Young-Jin Kim is the founder and managing director of Emphanos, a technology consulting company that specializes in providing open source data management solutions to the nonprofit and government sector. After graduating from the University of Chicago, where he studied physics, he developed software systems for computer aided diagnosis and data analysis tools in medical physics, analyzed and fused large messy geospatio-temporal data sets while a graduate student in geophysical sciences at UChicago, and conducted research at Cambridge University, Woods Hole Oceanographic Institute, and in Antarctica. His interests are in image analysis, data mining, evolutionary algorithms, computational fluid dynamics, inverse problems, and open source software development. At Emphanos, he deploys open source tools to solve data integration and system integration problems that help nonprofits advance their mission.
Tom Plagge returns for his second year as a DSSG mentor. Tom studied astrophysics at UC Berkeley, doing his thesis work on a millimeter-wave telescope at the South Pole. He came to the University of Chicago as a post-doctoral researcher in 2009, continuing his work on astrophysics instrumentation and data analysis with the CARMA telescope array. He joined the 2013 DSSG fellowship to lead the Cook County Land Bank and Chicago Public Safety projects, and has continued on with the new Center for Data Science and Public Policy a joint center of the Computation Institute and the Harris School of Public Policy. His research interests include urban planning and development, energy efficiency, and public health.
Eric Rozier is an Assistant Professor of Electrical and Computer Engineering at the University of Miami, specializing in Big Data, Systems Engineering, and Cybersecurity/Privacy. His research focuses on improving system infrastructure for long term curation of climate and longitudinal data and the processing of private data. Additionally, he has collaborated with NOAA climate scientists, Medecins sans Frontieres, and the African Great Lakes Initiative on using computer science to tackle social problems. At Miami University, Rozier is developing a new curriculum on Big Data, and is interested in connected students to real tools, data, and resources to solve industrial problems.

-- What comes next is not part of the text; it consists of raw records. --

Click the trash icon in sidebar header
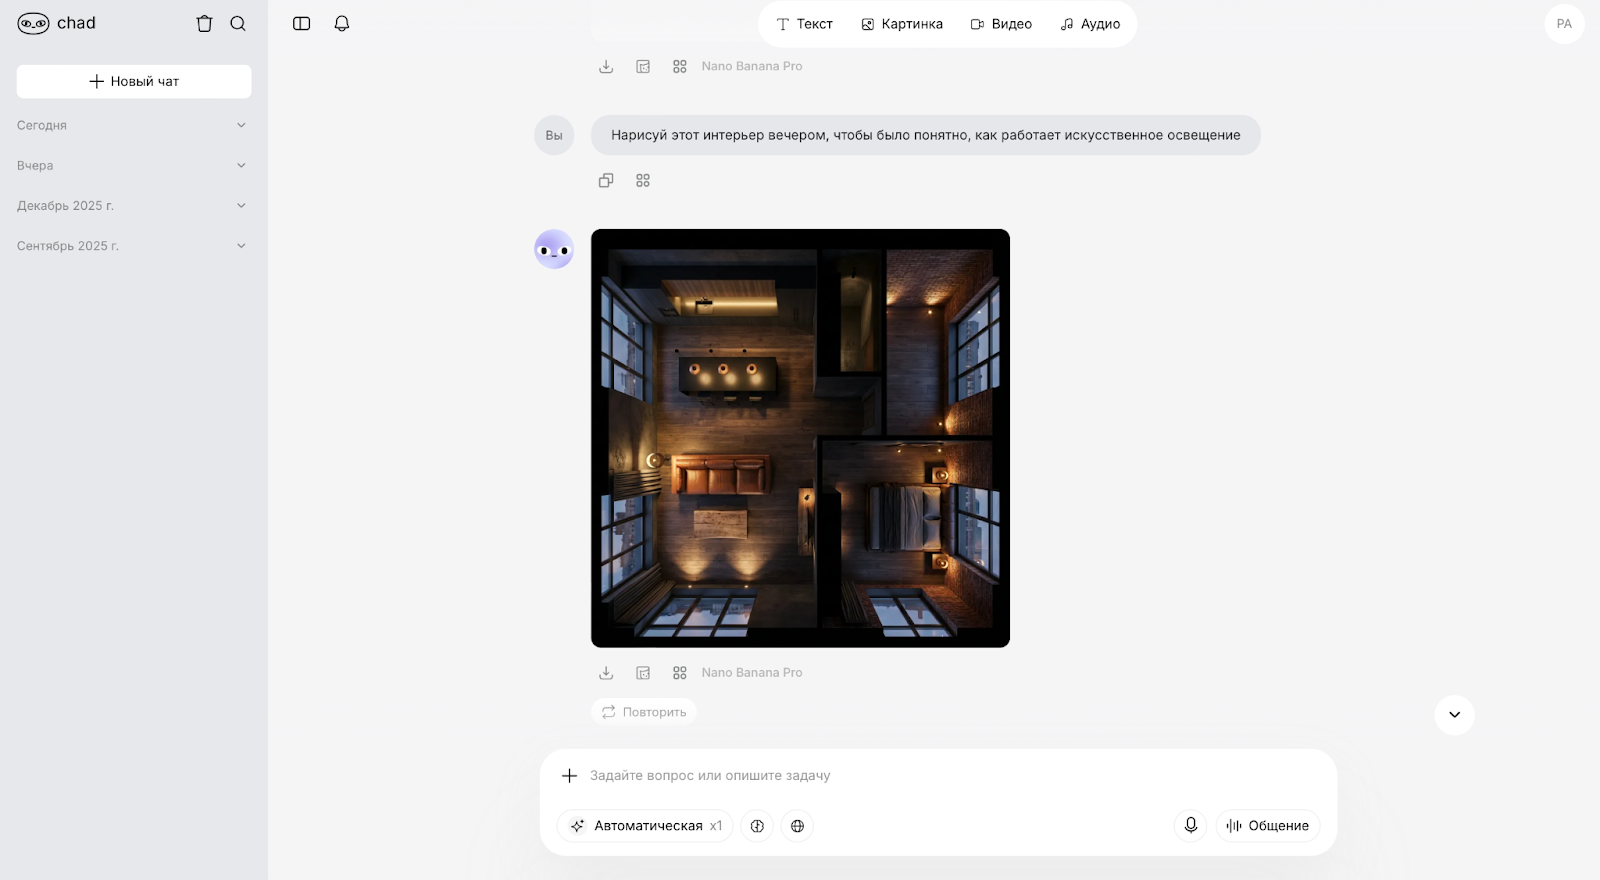The height and width of the screenshot is (880, 1600). tap(204, 24)
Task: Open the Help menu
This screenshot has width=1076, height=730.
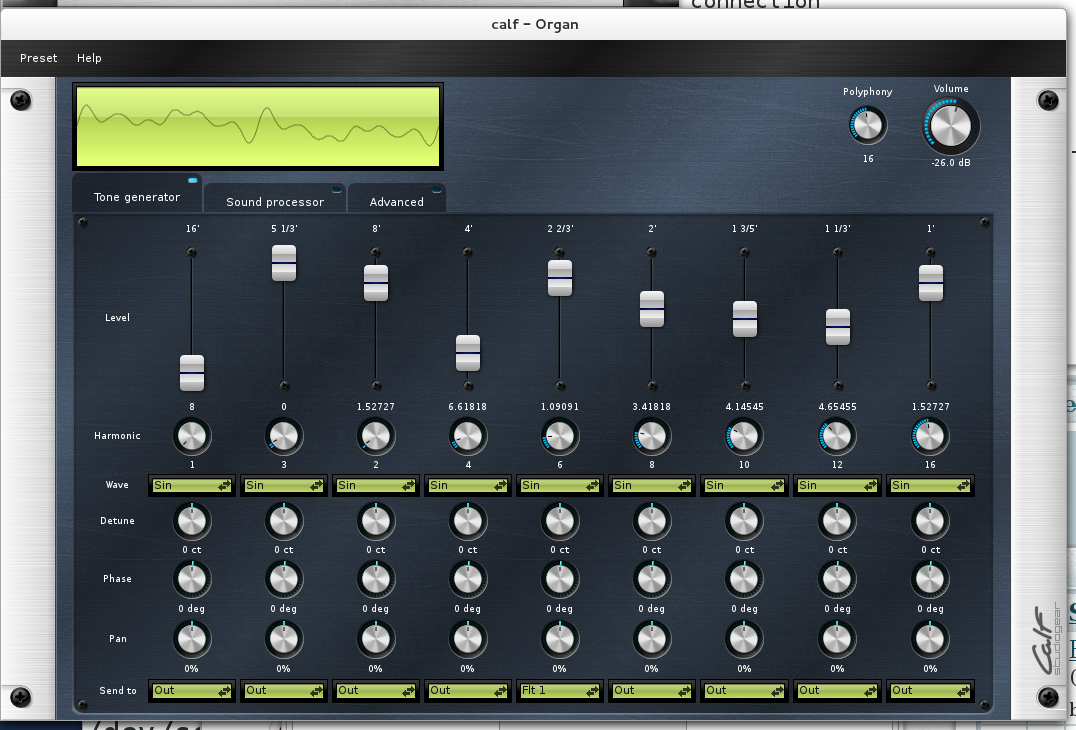Action: [x=89, y=58]
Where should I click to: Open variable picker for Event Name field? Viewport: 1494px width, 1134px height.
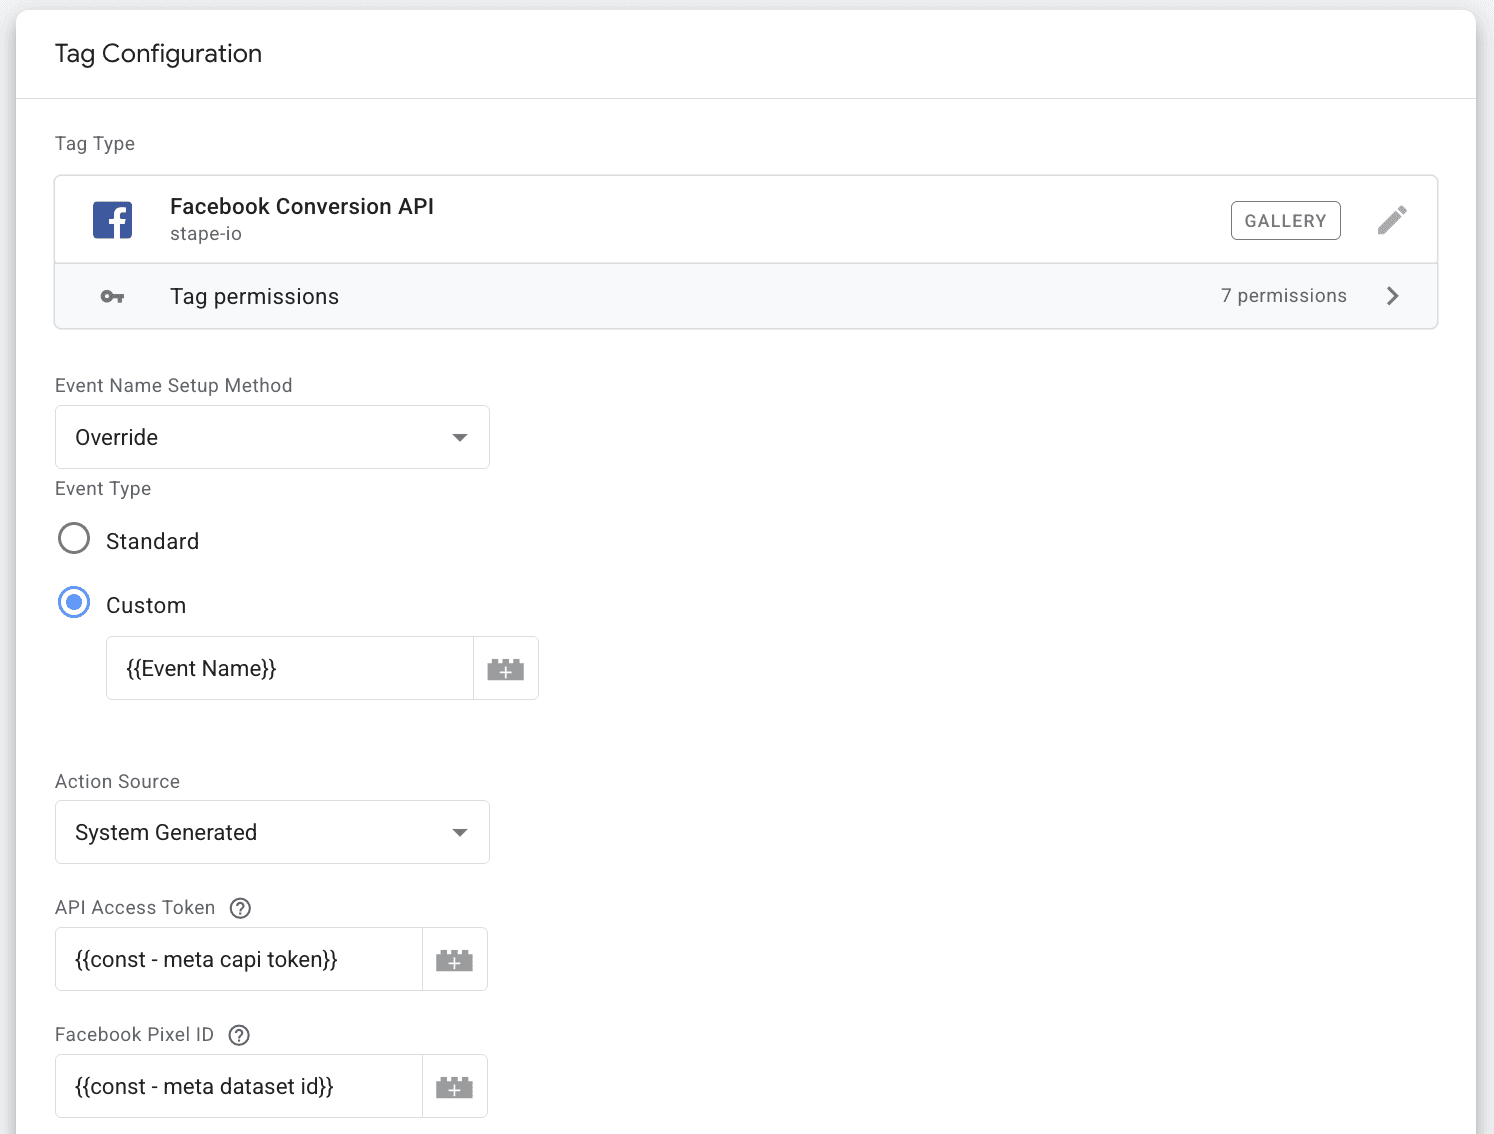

Joe Walsh is a 2013 Data Science for Social Good fellow returning this summer as a DSSG mentor. Walsh has worked as lead forecaster for GE Healthcare’s marketing department and as a statistical consultant for the National Labor Relations Board. His research has examined the politics of the Medal of Honor, the timing of political press releases, motorcycle crash injuries, the relationship between transportation and peace in sub-Saharan Africa, and hockey fights. With DSSG last summer, he worked on a project with Nurse-Family Partnership to measure the impact of the national program.
Ben Yuhas is principal at Yuhas Consulting Group, which he formed to serve a broad spectrum of commercial and non-profit clients. His background is in predictive modeling, and he received his BA in mathematics from the UChicago and his PhD in electrical and computer engineering at Johns Hopkins. After several years building models to predict consumer behavior in financial services, he migrated those skills into the political realm and formed his consulting business. In recent years, Yuhas worked to bring the sophistication of data-driven strategies to fundraising and voter mobilization, including micro-targeting models for the get-out-the-vote efforts of the 2004 John Kerry presidential campaign and the 2005 election of Virginia Governor Tim Kaine.